**EXERCISE TASK**
Reproduce the part of the entries that opens with the line containing "The height and" and closes with the line containing "click(x=39, y=263)", including both of those lines.

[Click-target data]

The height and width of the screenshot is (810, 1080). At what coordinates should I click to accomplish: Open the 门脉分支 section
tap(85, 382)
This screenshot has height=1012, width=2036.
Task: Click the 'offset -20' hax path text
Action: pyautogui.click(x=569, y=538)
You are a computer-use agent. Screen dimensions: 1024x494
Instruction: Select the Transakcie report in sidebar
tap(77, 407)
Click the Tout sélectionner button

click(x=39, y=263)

---

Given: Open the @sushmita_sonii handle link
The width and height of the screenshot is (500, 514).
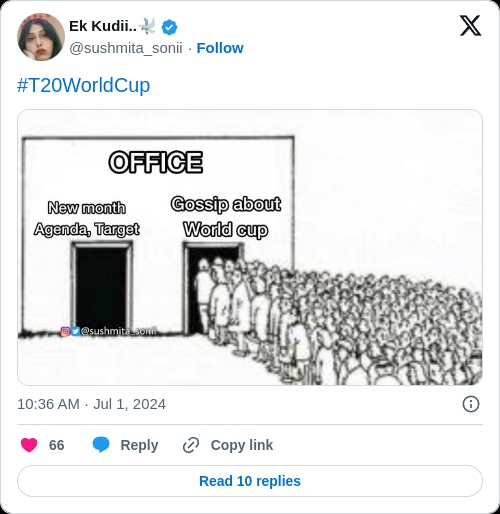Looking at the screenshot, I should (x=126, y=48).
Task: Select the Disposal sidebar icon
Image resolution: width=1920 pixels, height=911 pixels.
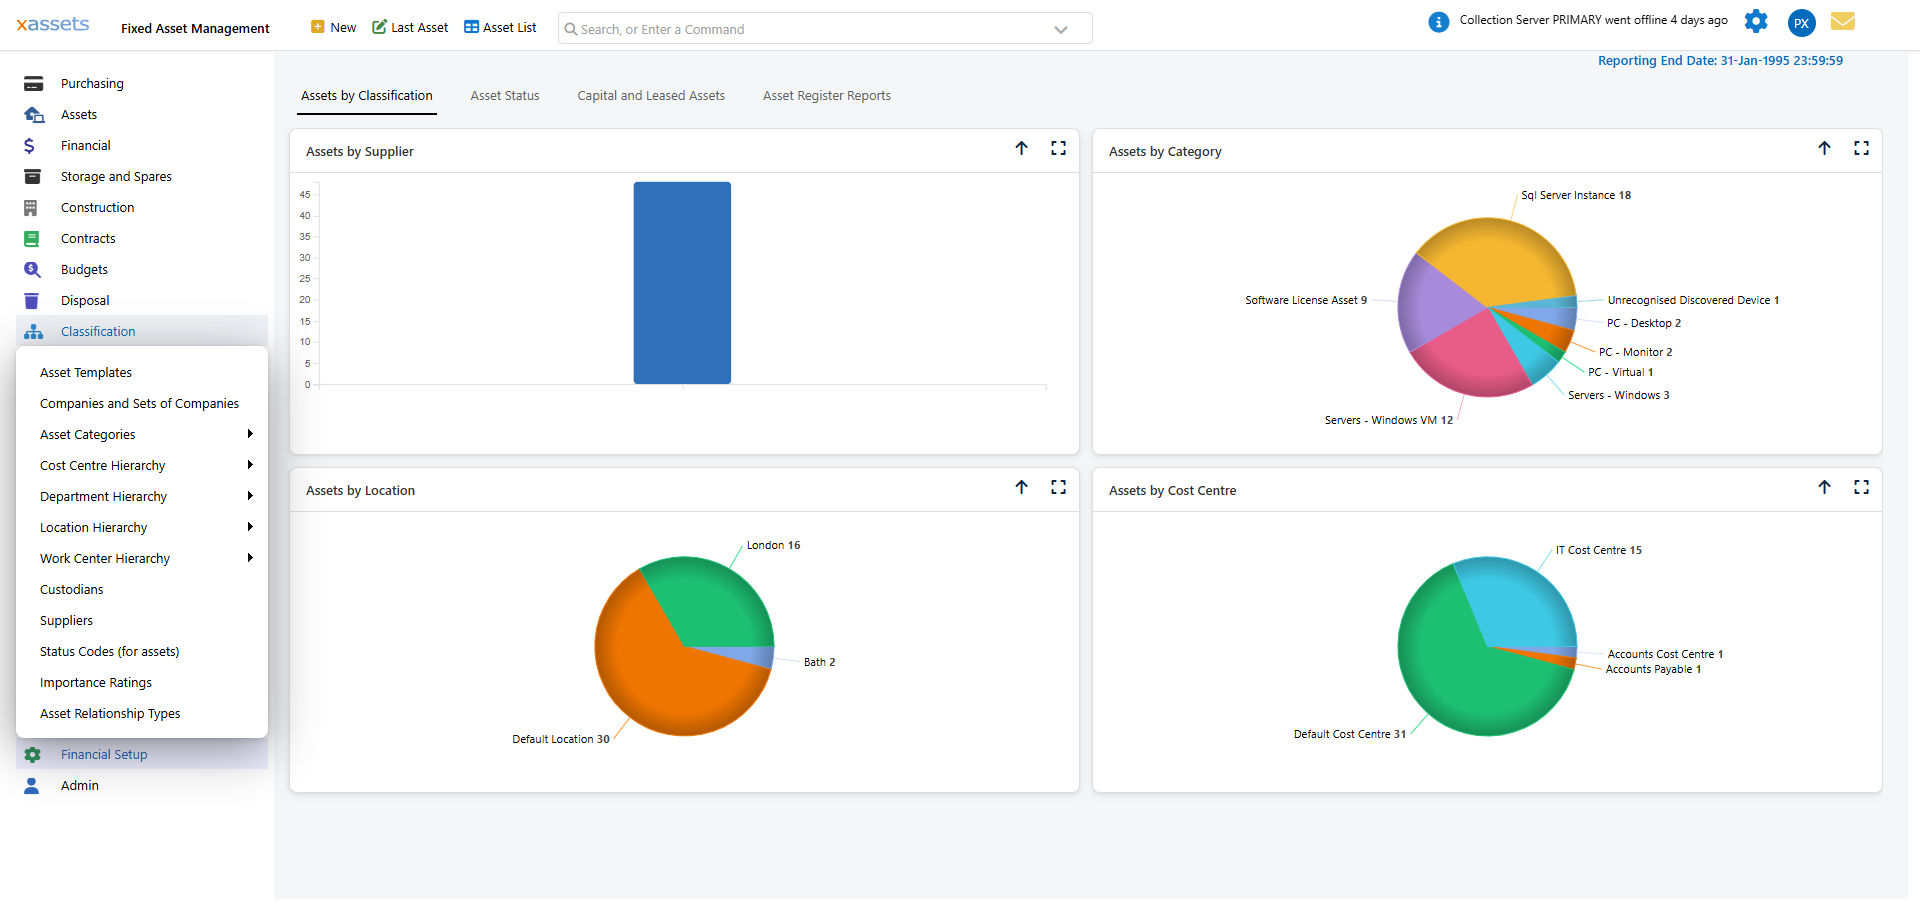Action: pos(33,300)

**THE REPLY**
The height and width of the screenshot is (810, 1080). At what coordinates should I click to accomplish: Open the 门脉分支 section
tap(85, 382)
This screenshot has height=1012, width=2036.
Task: Click the 'offset -20' hax path text
Action: pyautogui.click(x=569, y=538)
You are a computer-use agent. Screen dimensions: 1024x494
Instruction: Select the Transakcie report in sidebar
tap(77, 407)
Click the Tout sélectionner button

click(x=39, y=263)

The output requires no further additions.